Everything from the line containing "Instruction: Click the" through the last line of the data below is to be retyped exactly, apart from the pictures.

EXTRACTED INFORMATION:
########################################
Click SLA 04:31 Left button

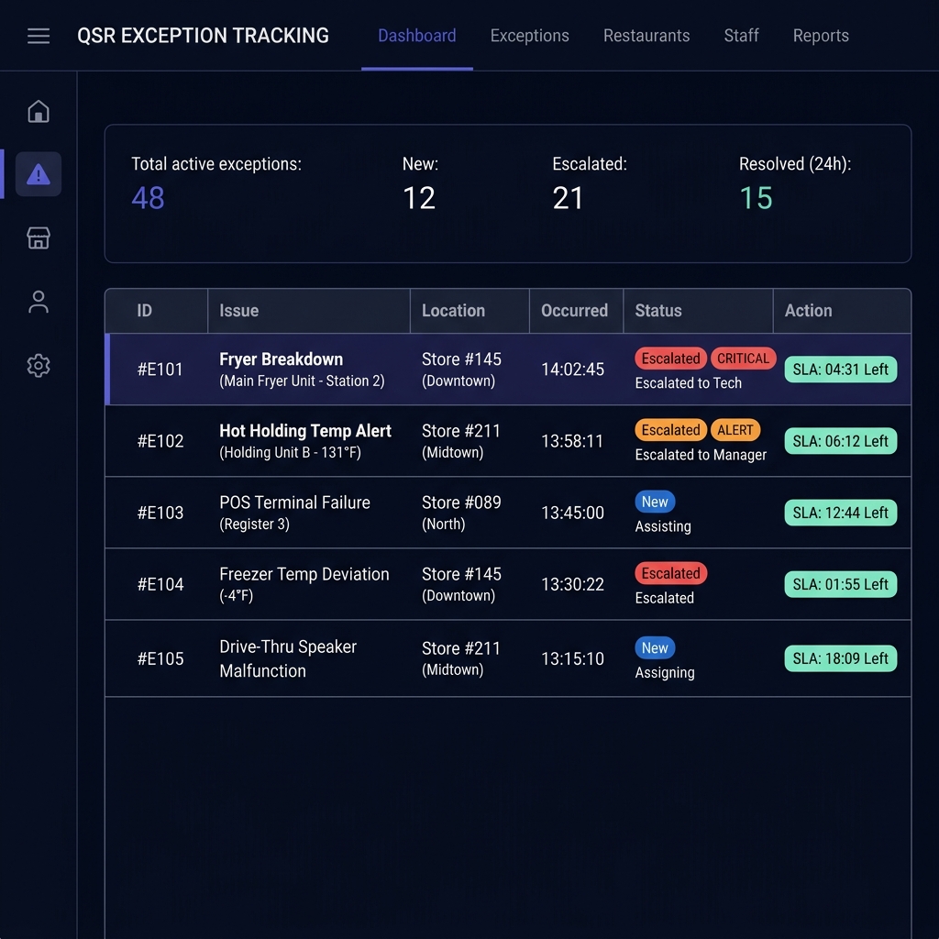point(840,370)
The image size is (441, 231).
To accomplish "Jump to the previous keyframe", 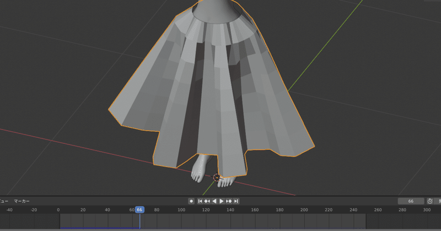I will (207, 201).
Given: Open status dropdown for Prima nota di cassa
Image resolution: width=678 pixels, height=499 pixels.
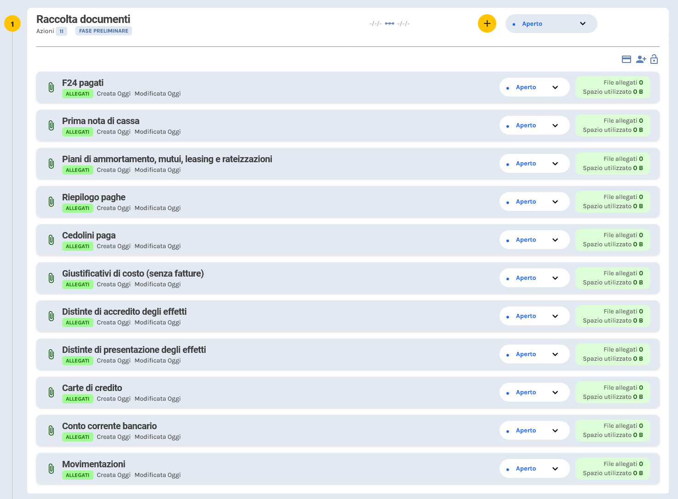Looking at the screenshot, I should (534, 125).
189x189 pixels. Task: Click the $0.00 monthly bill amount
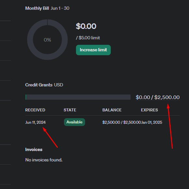coord(86,26)
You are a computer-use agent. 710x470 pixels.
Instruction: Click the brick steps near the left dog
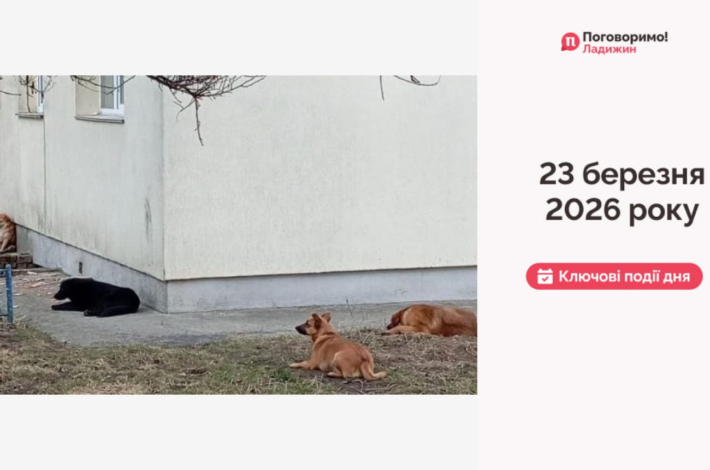point(15,260)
########################################
TASK OUTPUT:
Instruction: Click the brick steps near the left dog
point(15,260)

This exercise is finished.